**Work to be completed:** Return every line of the entries below that contains the word "clock", treating uppercase and lowercase as distinct.

##### Information provided

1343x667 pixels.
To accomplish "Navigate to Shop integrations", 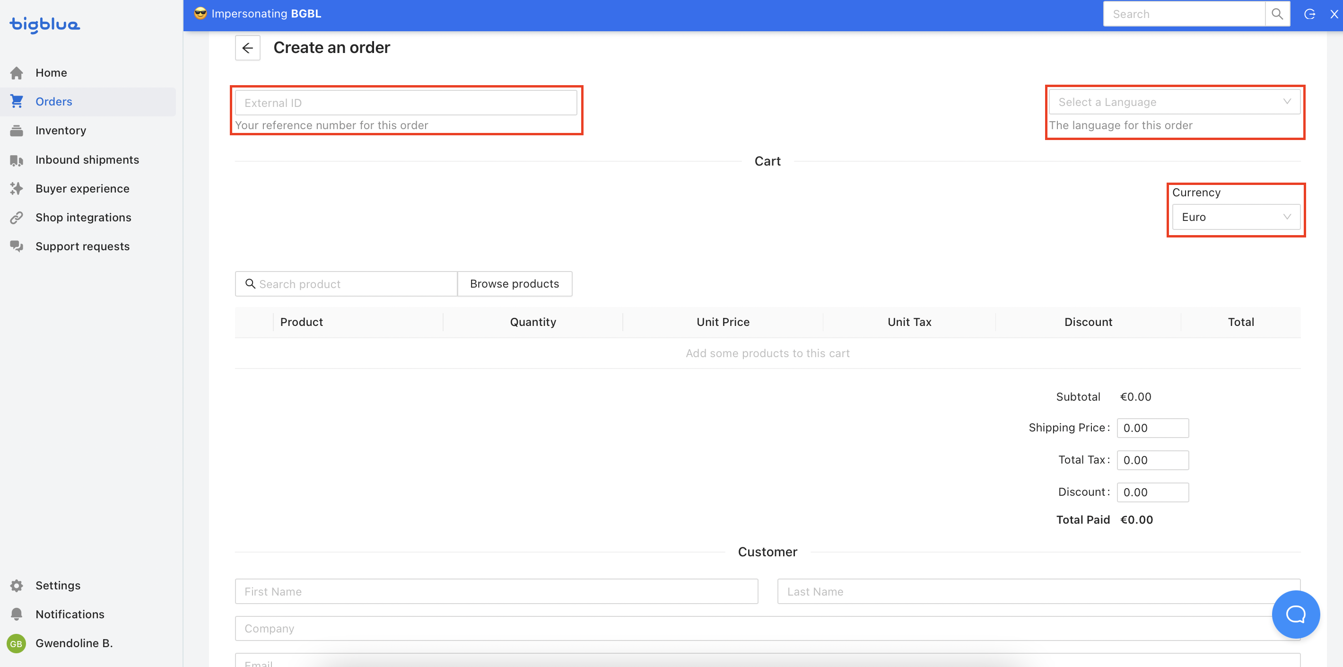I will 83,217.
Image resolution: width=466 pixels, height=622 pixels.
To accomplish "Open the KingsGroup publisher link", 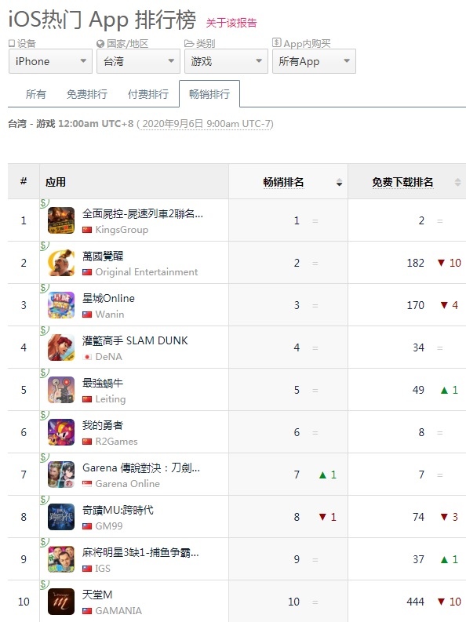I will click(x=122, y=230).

##########
##### Information provided

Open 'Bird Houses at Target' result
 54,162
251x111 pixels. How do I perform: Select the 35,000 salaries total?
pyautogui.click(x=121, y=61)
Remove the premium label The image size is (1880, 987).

##########
##### Information provided

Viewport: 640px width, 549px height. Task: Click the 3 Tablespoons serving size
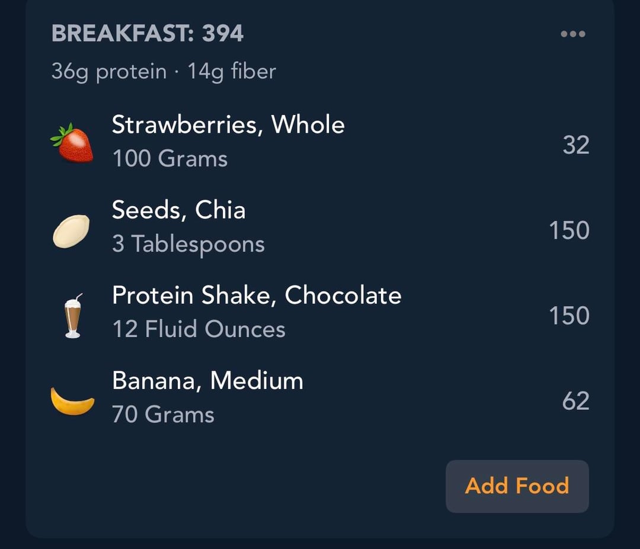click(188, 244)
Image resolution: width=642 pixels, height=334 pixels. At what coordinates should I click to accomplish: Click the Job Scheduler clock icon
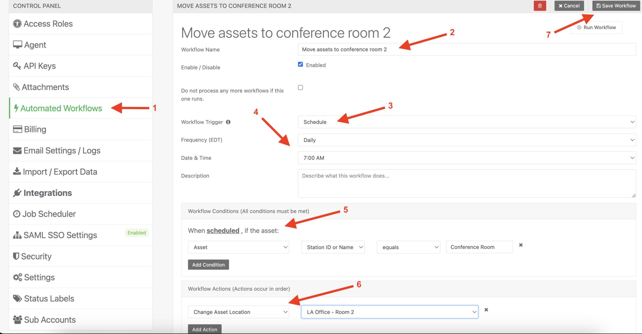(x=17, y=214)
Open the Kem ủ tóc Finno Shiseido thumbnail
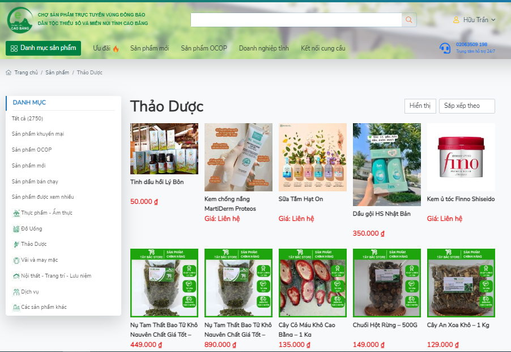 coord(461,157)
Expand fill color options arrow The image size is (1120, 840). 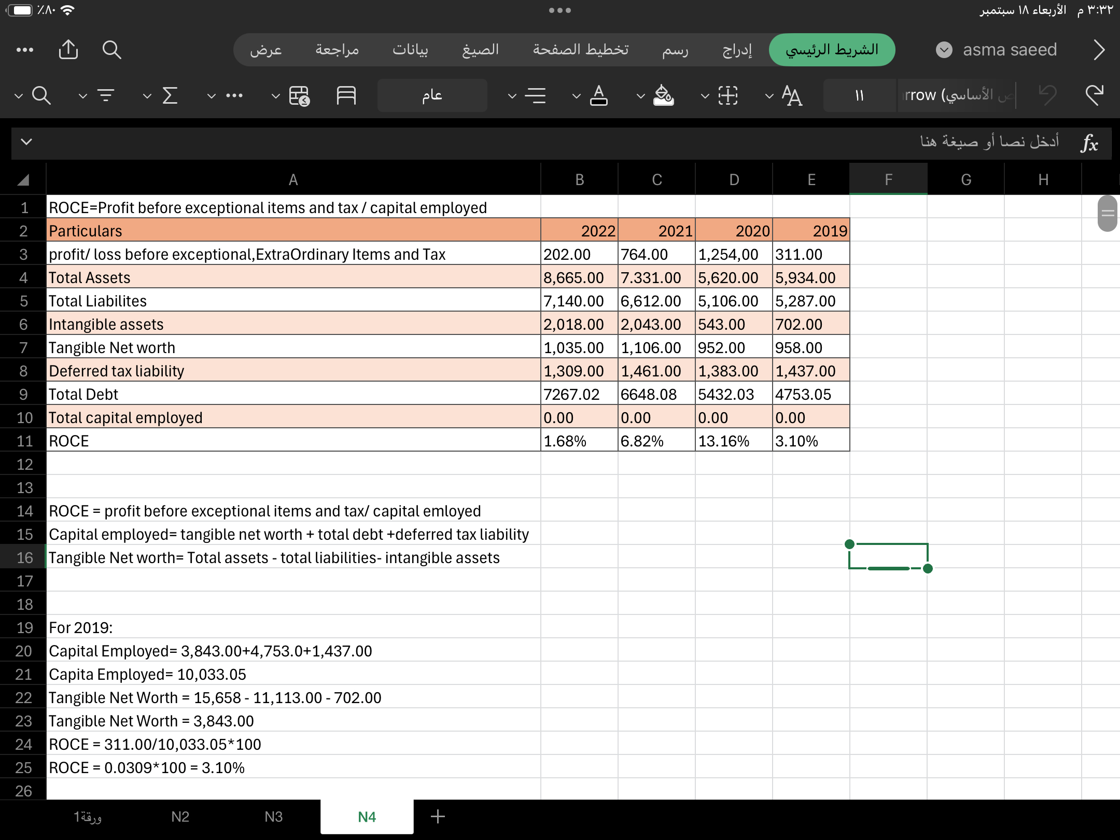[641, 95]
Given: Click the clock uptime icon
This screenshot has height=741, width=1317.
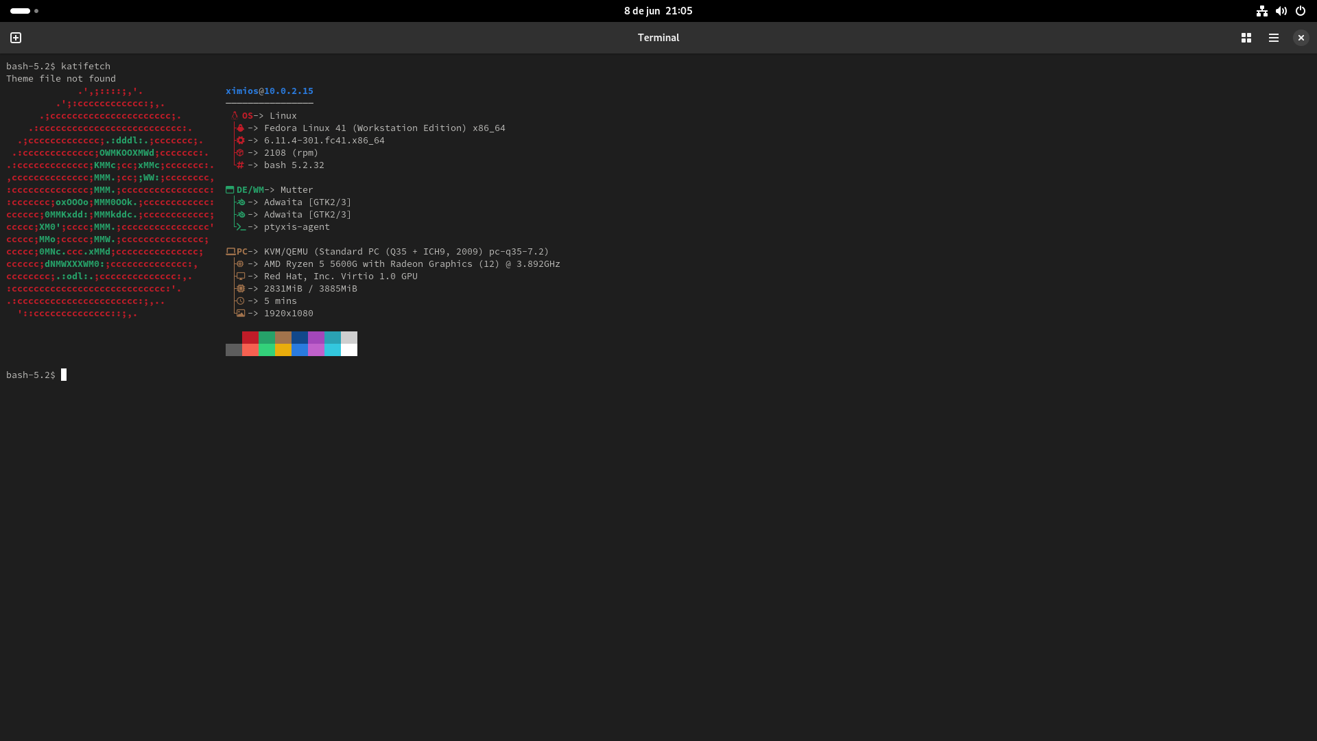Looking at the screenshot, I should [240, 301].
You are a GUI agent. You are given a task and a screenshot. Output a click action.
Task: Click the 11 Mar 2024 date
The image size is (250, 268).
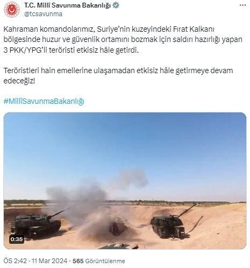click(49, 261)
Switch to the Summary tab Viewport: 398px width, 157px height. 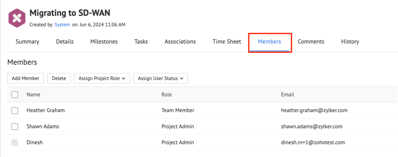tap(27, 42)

##########

**Full answer:**
Image resolution: width=642 pixels, height=334 pixels. At what coordinates should I click to accomplish: Click the Job Scheduler clock icon
Given: Click the clock uptime icon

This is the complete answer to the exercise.